Perspectives européennes et obstacles réglementaires
- L’Europe est une priorité stratégique pour Ondo (partenariats avec BX Digital/Börse Stuttgart et 360X/Deutsche Börse ; prospectus de base approuvé dans l’UE).
- Principaux obstacles :
- Clarté réglementaire : MiCA couvre les crypto-actifs, mais les actions tokenisées se trouvent dans une zone grise entre MiCA et MiFID.
- Infrastructure de conservation : Les dépositaires et CSD européens ne sont pas encore équipés pour détenir des titres tokenisés dans le cadre de leurs accords standards.
- Régime pilote DLT : Considéré comme un bac à sable utile mais actuellement trop restrictif (limites sur les produits, plafonds de capitalisation pour les actions, restrictions sur les produits complexes). Un lobbying sectoriel (”quick fix“) est en cours pour l’assouplir.
- Clarification la plus importante (Oya) : “Une décision de l’ESMA confirmant que les titres tokenisés via smart contract satisfont à l’équivalence de détention sous forme d’inscription en compte du CSDR pour le traitement prudentiel et réglementaire.”
Potentiel de flux de capitaux: La tokenisation pourrait ouvrir des flux bidirectionnels, des investisseurs européens vers les actifs américains, et des capitaux mondiaux (Asie, Moyen-Orient) vers les mid-caps et PME européennes actuellement invisibles pour les allocateurs internationaux.
Liquidité, Interopérabilité & Moat Institutionnel (Perspectives 2027–2028)
- Scénario privilégié : Des places fragmentées mais interopérables plutôt qu’un seul grand vainqueur. Des couches d’abstraction cacheront la complexité des chaînes aux utilisateurs finaux.
- Débat sur le moat : Certitude juridique + confiance dans l’émetteur (droits de gouvernance équivalents aux actions traditionnelles) versus contrôle de la couche transfert d’actions / distribution.

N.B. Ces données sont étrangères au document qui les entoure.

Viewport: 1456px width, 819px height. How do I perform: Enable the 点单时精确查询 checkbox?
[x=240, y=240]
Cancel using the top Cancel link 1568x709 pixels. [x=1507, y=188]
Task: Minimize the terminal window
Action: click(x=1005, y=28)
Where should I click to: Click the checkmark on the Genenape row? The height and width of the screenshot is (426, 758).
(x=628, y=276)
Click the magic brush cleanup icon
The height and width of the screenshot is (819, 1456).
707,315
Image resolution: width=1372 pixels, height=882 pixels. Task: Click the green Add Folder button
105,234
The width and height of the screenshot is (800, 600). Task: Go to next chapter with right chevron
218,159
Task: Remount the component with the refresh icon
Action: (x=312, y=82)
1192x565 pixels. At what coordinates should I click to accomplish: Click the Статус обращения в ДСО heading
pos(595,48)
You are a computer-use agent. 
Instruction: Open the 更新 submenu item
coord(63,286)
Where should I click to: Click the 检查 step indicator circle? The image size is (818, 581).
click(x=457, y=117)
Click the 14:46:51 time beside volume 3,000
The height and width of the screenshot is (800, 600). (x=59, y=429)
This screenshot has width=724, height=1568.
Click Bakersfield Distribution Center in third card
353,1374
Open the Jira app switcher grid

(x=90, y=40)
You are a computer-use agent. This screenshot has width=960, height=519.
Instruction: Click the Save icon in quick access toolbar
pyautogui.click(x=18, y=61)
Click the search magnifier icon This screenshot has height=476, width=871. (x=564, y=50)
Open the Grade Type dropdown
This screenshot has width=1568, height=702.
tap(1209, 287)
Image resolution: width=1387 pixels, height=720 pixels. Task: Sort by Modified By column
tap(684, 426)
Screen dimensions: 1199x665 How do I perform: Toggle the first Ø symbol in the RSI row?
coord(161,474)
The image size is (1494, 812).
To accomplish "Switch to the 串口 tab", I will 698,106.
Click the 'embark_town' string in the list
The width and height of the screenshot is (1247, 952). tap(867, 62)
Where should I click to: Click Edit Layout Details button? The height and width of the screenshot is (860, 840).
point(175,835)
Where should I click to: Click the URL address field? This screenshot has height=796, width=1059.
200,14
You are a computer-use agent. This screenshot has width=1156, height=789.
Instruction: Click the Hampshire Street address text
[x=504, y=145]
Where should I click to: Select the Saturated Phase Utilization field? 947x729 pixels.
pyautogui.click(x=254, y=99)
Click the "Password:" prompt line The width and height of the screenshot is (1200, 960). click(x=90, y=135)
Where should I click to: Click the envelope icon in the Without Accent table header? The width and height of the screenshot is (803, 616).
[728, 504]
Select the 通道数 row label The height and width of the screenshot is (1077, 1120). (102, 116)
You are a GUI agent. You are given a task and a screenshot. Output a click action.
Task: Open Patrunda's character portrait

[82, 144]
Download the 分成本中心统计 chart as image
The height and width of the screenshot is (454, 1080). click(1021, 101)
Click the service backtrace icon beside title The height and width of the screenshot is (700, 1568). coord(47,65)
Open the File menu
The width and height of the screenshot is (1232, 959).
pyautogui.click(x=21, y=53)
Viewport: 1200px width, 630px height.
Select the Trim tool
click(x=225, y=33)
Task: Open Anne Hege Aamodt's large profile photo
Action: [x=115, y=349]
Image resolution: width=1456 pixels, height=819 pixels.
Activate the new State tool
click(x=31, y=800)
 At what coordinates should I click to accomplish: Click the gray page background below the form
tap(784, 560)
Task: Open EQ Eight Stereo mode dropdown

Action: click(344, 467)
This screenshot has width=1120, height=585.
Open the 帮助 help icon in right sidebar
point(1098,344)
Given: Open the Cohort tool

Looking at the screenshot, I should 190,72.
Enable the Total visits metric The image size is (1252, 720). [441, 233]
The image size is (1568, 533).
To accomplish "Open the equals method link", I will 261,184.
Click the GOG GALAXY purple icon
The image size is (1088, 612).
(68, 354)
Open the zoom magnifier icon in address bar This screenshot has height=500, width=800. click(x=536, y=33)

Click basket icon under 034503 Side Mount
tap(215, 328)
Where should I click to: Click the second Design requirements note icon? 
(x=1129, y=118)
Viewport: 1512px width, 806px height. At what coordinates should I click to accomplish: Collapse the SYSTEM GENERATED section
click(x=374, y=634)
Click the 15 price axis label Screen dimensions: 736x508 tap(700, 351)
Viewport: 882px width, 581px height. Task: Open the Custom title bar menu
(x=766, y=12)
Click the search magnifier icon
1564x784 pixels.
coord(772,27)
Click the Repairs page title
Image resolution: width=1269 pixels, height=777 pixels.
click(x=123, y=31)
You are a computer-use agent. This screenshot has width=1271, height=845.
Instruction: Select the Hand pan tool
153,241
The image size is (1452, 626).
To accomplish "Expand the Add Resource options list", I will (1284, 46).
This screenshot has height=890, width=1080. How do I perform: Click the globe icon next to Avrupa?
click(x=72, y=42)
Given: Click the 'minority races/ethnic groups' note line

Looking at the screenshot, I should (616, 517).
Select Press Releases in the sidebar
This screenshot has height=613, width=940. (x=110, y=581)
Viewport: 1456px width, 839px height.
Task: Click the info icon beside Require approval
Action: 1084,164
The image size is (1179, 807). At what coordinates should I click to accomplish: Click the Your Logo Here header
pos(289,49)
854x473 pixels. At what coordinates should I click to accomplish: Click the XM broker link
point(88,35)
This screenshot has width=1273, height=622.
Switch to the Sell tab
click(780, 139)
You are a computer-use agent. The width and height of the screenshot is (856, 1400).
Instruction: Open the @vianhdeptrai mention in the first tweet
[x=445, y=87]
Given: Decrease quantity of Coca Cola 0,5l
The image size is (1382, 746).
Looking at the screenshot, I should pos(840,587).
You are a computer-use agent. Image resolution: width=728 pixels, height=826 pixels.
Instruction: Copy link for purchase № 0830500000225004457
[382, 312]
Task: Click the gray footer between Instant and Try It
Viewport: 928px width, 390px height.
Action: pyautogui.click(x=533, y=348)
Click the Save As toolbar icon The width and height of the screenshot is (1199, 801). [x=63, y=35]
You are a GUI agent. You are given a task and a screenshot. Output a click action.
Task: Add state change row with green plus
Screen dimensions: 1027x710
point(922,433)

Ondo se concentre sur distribution + liquidité.
- Retail vs Institutionnel : Techniquement possible sur les mêmes rails, mais opérationnellement difficile sans intermédiaires pour un flux retail pur.
- Réduction des coûts : Le règlement atomique, l’automatisation et la suppression du clearing devraient faire baisser significativement les coûts totaux de négociation et de règlement une fois les volumes atteints.
Marek Socha : ”Par définition, si vous supprimez quelques étapes… la transaction devrait revenir moins chère.“
Oya sur les coûts : “À mesure que le marché devient plus mature… ces coûts trouvent leur juste place et deviennent minimes avec le temps.”
Notes additionnelles
- Ondo a atteint environ 800 millions de dollars de TVL et 18 milliards de dollars de volume d’échange en seulement six mois depuis le lancement des actions et ETF tokenisés.
- Sur le sujet du droits de vote via les actions : Partenariat avec Broadridge permettant le vote par procuration pour les actions tokenisées.
- Les deux intervenants s’attendent à une forte croissance continue des trésoreries tokenisées et des actions une fois que l’infrastructure institutionnelle sera pleinement en place, avec les produits dérivés comme catalyseur majeur à court terme.